• ABOUT THIS EXERCISE:
Every entry in the following data should be output exactly.

• INPUT RECORDS:

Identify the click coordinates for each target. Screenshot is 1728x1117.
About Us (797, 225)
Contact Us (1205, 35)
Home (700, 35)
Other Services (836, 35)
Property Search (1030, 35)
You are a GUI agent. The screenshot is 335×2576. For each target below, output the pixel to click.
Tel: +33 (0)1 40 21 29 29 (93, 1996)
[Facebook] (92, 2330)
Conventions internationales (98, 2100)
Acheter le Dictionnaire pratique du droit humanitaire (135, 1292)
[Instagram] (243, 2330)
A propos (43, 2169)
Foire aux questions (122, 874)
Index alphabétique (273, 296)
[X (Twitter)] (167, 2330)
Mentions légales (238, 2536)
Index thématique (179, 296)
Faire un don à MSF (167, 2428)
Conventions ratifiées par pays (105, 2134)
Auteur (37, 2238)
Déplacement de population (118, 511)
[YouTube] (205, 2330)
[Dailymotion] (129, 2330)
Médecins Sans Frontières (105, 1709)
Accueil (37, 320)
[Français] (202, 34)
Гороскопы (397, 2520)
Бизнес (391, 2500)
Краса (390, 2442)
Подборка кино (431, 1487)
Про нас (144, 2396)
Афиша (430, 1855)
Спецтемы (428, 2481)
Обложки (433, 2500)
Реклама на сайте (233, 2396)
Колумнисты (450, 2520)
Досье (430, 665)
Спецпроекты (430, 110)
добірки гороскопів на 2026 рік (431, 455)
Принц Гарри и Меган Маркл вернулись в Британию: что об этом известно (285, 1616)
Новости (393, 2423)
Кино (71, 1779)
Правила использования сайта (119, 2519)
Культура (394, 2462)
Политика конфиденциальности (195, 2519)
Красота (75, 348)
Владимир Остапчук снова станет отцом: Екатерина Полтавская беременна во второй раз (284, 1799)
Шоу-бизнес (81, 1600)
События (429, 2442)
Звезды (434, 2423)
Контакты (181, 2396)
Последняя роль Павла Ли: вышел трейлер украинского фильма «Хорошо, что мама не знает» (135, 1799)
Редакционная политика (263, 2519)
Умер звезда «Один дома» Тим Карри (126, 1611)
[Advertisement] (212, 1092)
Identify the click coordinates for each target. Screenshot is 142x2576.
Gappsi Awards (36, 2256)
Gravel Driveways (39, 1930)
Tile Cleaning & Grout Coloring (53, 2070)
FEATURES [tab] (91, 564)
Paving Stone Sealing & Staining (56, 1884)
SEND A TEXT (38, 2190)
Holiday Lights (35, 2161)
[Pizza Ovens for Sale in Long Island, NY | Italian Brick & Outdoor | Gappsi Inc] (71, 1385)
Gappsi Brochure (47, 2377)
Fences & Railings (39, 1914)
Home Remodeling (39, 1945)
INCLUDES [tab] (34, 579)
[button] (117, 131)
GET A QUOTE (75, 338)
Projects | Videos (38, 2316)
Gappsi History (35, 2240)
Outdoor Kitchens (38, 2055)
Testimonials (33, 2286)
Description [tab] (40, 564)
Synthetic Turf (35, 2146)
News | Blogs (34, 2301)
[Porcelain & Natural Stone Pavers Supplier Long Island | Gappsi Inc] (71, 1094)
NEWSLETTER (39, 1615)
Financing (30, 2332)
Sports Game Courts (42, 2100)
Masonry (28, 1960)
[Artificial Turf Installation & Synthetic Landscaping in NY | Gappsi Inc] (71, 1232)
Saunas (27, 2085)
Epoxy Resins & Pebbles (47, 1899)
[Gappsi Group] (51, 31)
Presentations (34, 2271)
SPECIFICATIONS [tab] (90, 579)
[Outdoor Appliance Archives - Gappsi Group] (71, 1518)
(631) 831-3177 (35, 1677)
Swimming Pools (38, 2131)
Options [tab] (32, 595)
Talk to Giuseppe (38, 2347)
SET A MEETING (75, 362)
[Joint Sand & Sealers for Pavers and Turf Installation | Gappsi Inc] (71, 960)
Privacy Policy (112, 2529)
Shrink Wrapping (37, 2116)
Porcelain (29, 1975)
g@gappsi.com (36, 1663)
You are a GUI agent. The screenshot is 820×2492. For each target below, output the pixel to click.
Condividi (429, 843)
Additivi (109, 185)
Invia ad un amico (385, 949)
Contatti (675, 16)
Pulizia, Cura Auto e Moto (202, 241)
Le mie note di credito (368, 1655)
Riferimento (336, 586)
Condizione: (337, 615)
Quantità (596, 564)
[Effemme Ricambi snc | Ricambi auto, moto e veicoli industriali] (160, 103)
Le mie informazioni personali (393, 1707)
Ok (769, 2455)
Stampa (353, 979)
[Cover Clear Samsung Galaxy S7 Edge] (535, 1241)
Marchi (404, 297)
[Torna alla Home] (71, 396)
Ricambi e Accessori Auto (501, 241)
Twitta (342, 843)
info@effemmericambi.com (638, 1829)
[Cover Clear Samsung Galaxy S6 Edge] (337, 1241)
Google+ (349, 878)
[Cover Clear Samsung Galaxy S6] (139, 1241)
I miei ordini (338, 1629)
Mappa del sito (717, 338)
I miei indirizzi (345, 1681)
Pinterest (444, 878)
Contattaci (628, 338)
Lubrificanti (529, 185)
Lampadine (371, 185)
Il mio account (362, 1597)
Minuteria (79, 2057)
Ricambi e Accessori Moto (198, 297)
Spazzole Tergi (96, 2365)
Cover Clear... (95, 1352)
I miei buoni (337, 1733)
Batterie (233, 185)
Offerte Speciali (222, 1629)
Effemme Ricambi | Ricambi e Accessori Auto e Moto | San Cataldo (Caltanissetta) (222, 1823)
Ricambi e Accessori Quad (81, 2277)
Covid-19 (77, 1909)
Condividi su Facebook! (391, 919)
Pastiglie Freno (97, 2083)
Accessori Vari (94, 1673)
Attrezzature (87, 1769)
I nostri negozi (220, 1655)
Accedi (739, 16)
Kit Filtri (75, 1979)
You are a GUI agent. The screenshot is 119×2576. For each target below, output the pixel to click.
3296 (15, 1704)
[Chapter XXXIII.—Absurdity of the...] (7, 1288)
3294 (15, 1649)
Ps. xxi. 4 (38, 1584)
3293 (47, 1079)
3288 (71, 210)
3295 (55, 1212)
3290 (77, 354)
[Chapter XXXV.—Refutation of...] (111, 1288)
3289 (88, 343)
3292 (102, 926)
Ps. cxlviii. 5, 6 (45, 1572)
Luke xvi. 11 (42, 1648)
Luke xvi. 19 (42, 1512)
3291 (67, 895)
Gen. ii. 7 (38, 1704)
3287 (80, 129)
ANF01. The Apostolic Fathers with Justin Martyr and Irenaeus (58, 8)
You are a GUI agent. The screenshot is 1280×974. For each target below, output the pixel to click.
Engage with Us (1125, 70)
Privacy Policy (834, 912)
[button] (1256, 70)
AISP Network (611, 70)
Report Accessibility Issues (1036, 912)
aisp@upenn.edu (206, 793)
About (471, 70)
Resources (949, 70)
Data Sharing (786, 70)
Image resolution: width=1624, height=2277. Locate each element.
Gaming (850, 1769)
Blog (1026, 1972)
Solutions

• TASK SOLUTION:
Identify the click coordinates for each target. Screenshot is 1728x1117.
About Us (797, 225)
Contact Us (1205, 35)
Home (700, 35)
Other Services (836, 35)
Property Search (1030, 35)
You are a GUI agent. The screenshot is 335×2576. For each target below, output the pixel to click.
Tel: +33 (0)1 40 21 29 29 (93, 1996)
[Facebook] (92, 2330)
Conventions internationales (98, 2100)
Acheter le Dictionnaire pratique du droit humanitaire (135, 1292)
[Instagram] (243, 2330)
A propos (43, 2169)
Foire aux questions (122, 874)
Index alphabétique (273, 296)
[X (Twitter)] (167, 2330)
Mentions légales (238, 2536)
Index thématique (179, 296)
Faire un don à MSF (167, 2428)
Conventions ratifiées par pays (105, 2134)
Auteur (37, 2238)
Déplacement de population (118, 511)
[YouTube] (205, 2330)
[Dailymotion] (129, 2330)
Médecins Sans Frontières (105, 1709)
Accueil (37, 320)
[Français] (202, 34)
Гороскопы (397, 2520)
Бизнес (391, 2500)
Краса (390, 2442)
Подборка кино (431, 1487)
Про нас (144, 2396)
Афиша (430, 1855)
Спецтемы (428, 2481)
Обложки (433, 2500)
Реклама на сайте (233, 2396)
Колумнисты (450, 2520)
Досье (430, 665)
Спецпроекты (430, 110)
добірки гороскопів на 2026 рік (431, 455)
Принц Гарри и Меган Маркл вернулись в Британию: что об этом известно (285, 1616)
Новости (393, 2423)
Кино (71, 1779)
Правила использования сайта (119, 2519)
Культура (394, 2462)
Политика конфиденциальности (195, 2519)
Красота (75, 348)
Владимир Остапчук снова станет отцом: Екатерина Полтавская беременна во второй раз (284, 1799)
Шоу-бизнес (81, 1600)
События (429, 2442)
Звезды (434, 2423)
Контакты (181, 2396)
Последняя роль Павла Ли: вышел трейлер украинского фильма «Хорошо, что мама не знает» (135, 1799)
Редакционная политика (263, 2519)
Умер звезда «Один дома» Тим Карри (126, 1611)
[Advertisement] (212, 1092)
Identify the click coordinates for each target. Screenshot is 142x2576.
Gappsi Awards (36, 2256)
Gravel Driveways (39, 1930)
Tile Cleaning & Grout Coloring (53, 2070)
FEATURES [tab] (91, 564)
Paving Stone Sealing & Staining (56, 1884)
SEND A TEXT (38, 2190)
Holiday Lights (35, 2161)
[Pizza Ovens for Sale in Long Island, NY | Italian Brick & Outdoor | Gappsi Inc] (71, 1385)
Gappsi Brochure (47, 2377)
Fences & Railings (39, 1914)
Home Remodeling (39, 1945)
INCLUDES [tab] (34, 579)
[button] (117, 131)
GET A QUOTE (75, 338)
Projects | Videos (38, 2316)
Gappsi History (35, 2240)
Outdoor Kitchens (38, 2055)
Testimonials (33, 2286)
Description [tab] (40, 564)
Synthetic Turf (35, 2146)
News | Blogs (34, 2301)
[Porcelain & Natural Stone Pavers Supplier Long Island | Gappsi Inc] (71, 1094)
NEWSLETTER (39, 1615)
Financing (30, 2332)
Sports Game Courts (42, 2100)
Masonry (28, 1960)
[Artificial Turf Installation & Synthetic Landscaping in NY | Gappsi Inc] (71, 1232)
Saunas (27, 2085)
Epoxy Resins & Pebbles (47, 1899)
[Gappsi Group] (51, 31)
Presentations (34, 2271)
SPECIFICATIONS [tab] (90, 579)
[Outdoor Appliance Archives - Gappsi Group] (71, 1518)
(631) 831-3177 (35, 1677)
Swimming Pools (38, 2131)
Options [tab] (32, 595)
Talk to Giuseppe (38, 2347)
SET A MEETING (75, 362)
[Joint Sand & Sealers for Pavers and Turf Installation | Gappsi Inc] (71, 960)
Privacy Policy (112, 2529)
Shrink Wrapping (37, 2116)
Porcelain (29, 1975)
g@gappsi.com (36, 1663)
You are a GUI agent. The screenshot is 820×2492. For each target below, output the pixel to click.
Condividi (429, 843)
Additivi (109, 185)
Invia ad un amico (385, 949)
Contatti (675, 16)
Pulizia, Cura Auto e Moto (202, 241)
Le mie note di credito (368, 1655)
Riferimento (336, 586)
Condizione: (337, 615)
Quantità (596, 564)
[Effemme Ricambi snc | Ricambi auto, moto e veicoli industriali] (160, 103)
Le mie informazioni personali (393, 1707)
Ok (769, 2455)
Stampa (353, 979)
[Cover Clear Samsung Galaxy S7 Edge] (535, 1241)
Marchi (404, 297)
[Torna alla Home] (71, 396)
Ricambi e Accessori Auto (501, 241)
Twitta (342, 843)
info@effemmericambi.com (638, 1829)
[Cover Clear Samsung Galaxy S6 Edge] (337, 1241)
Google+ (349, 878)
[Cover Clear Samsung Galaxy S6] (139, 1241)
I miei ordini (338, 1629)
Mappa del sito (717, 338)
I miei indirizzi (345, 1681)
Pinterest (444, 878)
Contattaci (628, 338)
Lubrificanti (529, 185)
Lampadine (371, 185)
Il mio account (362, 1597)
Minuteria (79, 2057)
Ricambi e Accessori Moto (198, 297)
Spazzole Tergi (96, 2365)
Cover Clear... (95, 1352)
I miei buoni (337, 1733)
Batterie (233, 185)
Offerte Speciali (222, 1629)
Effemme Ricambi | Ricambi e Accessori Auto e Moto | San Cataldo (Caltanissetta) (222, 1823)
Ricambi e Accessori Quad (81, 2277)
Covid-19 (77, 1909)
Condividi su Facebook! (391, 919)
Pastiglie Freno (97, 2083)
Accessori Vari (94, 1673)
Attrezzature (87, 1769)
I nostri negozi (220, 1655)
Accedi (739, 16)
Kit Filtri (75, 1979)
You are a GUI agent. The screenshot is 119×2576. For each target below, output the pixel to click.
3296 (15, 1704)
[Chapter XXXIII.—Absurdity of the...] (7, 1288)
3294 (15, 1649)
Ps. xxi. 4 (38, 1584)
3293 (47, 1079)
3288 (71, 210)
3295 (55, 1212)
3290 (77, 354)
[Chapter XXXV.—Refutation of...] (111, 1288)
3289 (88, 343)
3292 (102, 926)
Ps. cxlviii. 5, 6 (45, 1572)
Luke xvi. 11 (42, 1648)
Luke xvi. 19 (42, 1512)
3291 (67, 895)
Gen. ii. 7 (38, 1704)
3287 (80, 129)
ANF01. The Apostolic Fathers with Justin Martyr and Irenaeus (58, 8)
You are a GUI agent. The screenshot is 1280×974. For each target below, output the pixel to click.
Engage with Us (1125, 70)
Privacy Policy (834, 912)
[button] (1256, 70)
AISP Network (611, 70)
Report Accessibility Issues (1036, 912)
aisp@upenn.edu (206, 793)
About (471, 70)
Resources (949, 70)
Data Sharing (786, 70)
Image resolution: width=1624, height=2277. Locate each element.
Gaming (850, 1769)
Blog (1026, 1972)
Solutions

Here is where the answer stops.